"Nobody can go back and start a new beginning, but anyone can start today and make a new ending." Maria RobinsonMy blog friend Diane, over at Contemplative Photography wrote today about the goodness inherent in each of us, and our proclivity to sometimes avoid seeing the 'roundness' of our nature. We're uni or two dimensional in our inner view at times -- not being able to see the full depth of our selves, she suggests.
When I was in my early twenties I married a boy I met at University in France. He was Canadian, and not having lived in Canada since my tweens, he was my ticket back to the land of my birth. I also told myself I loved him. I must, I said, he was kind and caring, funny, intelligent and he had a good future.
We married, much too young, and separated less than two years later (13 months to be exact). I didn't want to marry him. I wanted to dance naked in the rain, to run through puddles laughing and screaming at the sky to fall down around me. I wanted to feel life, in every pore, to know love in every vessel of my being.
He wanted to build the good future he promised me. He wanted to play safe. To not disrupt the status quo. To not disturb the peace.
He wanted to be a good husband. I did not want to be a wife.
I knew that the day I stood outside the church with my father. It was autumn in rural Ontario and autumn leaves were falling all around. Blazon red patches of leaves clung to branches, losing their grip in their defiant insistence they did not need to fall.
I did not want to enter the church. I wanted to push the hood of my white jersey gown off my head and go for a walk. (I refused to wear a veil. Refused to carry a bouquet. Refused to change my name -- but I lost that one to my husband's insistence it was the proper thing to do -- give up my name to take his. I took my own name back when it was over. Giving up his name was the only thing I could do with something I should never have taken in the first place.)
"We can't go for a walk," my father said where we stood at the bottom of the granite stairs leading up to the church doors. "There are people waiting inside for you." And we climbed the stairs.
I got drunk at my wedding dinner. I seldom ever got drunk. But I got drunk that night.
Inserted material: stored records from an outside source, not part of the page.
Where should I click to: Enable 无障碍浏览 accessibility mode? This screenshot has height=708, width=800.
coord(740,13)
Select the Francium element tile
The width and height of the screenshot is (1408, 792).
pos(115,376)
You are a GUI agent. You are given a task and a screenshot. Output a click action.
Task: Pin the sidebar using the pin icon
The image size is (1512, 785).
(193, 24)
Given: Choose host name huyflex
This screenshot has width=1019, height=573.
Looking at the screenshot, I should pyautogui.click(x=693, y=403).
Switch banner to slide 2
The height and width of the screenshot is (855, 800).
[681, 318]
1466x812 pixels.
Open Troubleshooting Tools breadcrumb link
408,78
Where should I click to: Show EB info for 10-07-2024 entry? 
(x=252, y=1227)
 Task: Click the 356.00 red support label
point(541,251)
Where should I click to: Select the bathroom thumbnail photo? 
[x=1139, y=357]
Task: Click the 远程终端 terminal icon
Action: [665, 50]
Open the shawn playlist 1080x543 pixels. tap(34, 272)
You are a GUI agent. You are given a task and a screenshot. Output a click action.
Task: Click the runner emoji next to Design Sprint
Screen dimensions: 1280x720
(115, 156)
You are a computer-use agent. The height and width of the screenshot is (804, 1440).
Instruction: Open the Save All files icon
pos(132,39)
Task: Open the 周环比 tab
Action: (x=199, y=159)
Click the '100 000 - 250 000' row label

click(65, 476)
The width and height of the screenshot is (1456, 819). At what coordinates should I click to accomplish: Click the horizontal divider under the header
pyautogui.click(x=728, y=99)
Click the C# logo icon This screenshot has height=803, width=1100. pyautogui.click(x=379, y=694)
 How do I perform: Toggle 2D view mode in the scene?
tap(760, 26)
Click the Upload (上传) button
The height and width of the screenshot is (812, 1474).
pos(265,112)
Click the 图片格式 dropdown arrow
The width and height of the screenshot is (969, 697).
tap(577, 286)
And I stayed in a stupor for the next many months. Not drunk. Just in a non-alcohol induced haze of fear and trepidation and worry -- I didn't know how to fix the mess I was in. I wanted to feel good about being married. I wanted to feel like it was the right thing for me to do.
And I knew it wasn't.
It was a fight with my parents and my brother that set me free. They saw things in me I didn't see and while their version of what they saw was not really me, the truth was what they saw was me 'living a lie'.
And I was.
It just wasn't the lie they thought they saw.
They thought I was getting 'too big for my britches'. They thought I was 'upping' myself. Making myself 'better than' them, the rest of the world, everyone else.
They thought I was being someone I wasn't.
And that was the truth -- I was being a married woman, going through the motions of living a marriage I didn't want, living a life that didn't fit.
I didn't want to be married.
I loved the boy. I just didn't love him enough to commit my whole life to him -- at that time.
And so, after my parents and brother and sister-in-law left in the middle of the night, their voices continuing their condemnation of me, I curled up into my body, sobbing and crying, waiting for my husband to come home -- I never did wonder why he stayed out so late so many nights. I thought he was at a meeting -- and that's another story. When he did arrive home around three, he found me, a soggy dishevelled puddle of tears, lying in the middle of the living room floor.
"They'll tell you I kicked them out," I told him. "They'll say I picked a fight and forced them to leave. That I wouldn't let them stay."
It wasn't true. They were welcome to stay. I had only asked that they quit talking about me in terms of good and bad, with the bad being the predominate descriptor.
They couldn't stop. I couldn't let them stay.
But, their insights lingered. Their words filtered through my fuzzy unease and I knew the truth.
I could not stay in my marriage when I didn't want to be there. I was hurting him and me. I did not have the right to do that.
A year and a bit later I accepted a transfer out west. I didn't care where I went. I just wanted to get away.
And that's where the truth found me. Living alone. Loving life. Finding myself where ever I was.
It would still be a year or two before I found the courage to forgive my brother for what he'd said.
If he were alive today I'd thank him.
While his words hurt, and were projected from a story I didn't relate to, they were the impetus that set me free to become me.
All of me. Beauty and the beast. Light and dark. Shadow and illumination.
We don't always see ourselves as we truly are and often family are the only one's who can tell us what they see in our not being who we truly want to be.
Sometimes, what they tell us is filtered through their own pain, their own vision of reality. Sometimes, their truth hurts.
Pain is illusory. It passes.
Truth never dies. It never leaves. Truth has light and patience. It is willing to wait for us to catch up to it. To be willing to open our eyes to it. To be able to open our hearts to its beauty.
And always, the truth is illuminated when we step from the shadows of our fear we will never be enough as we become the enough we truly are.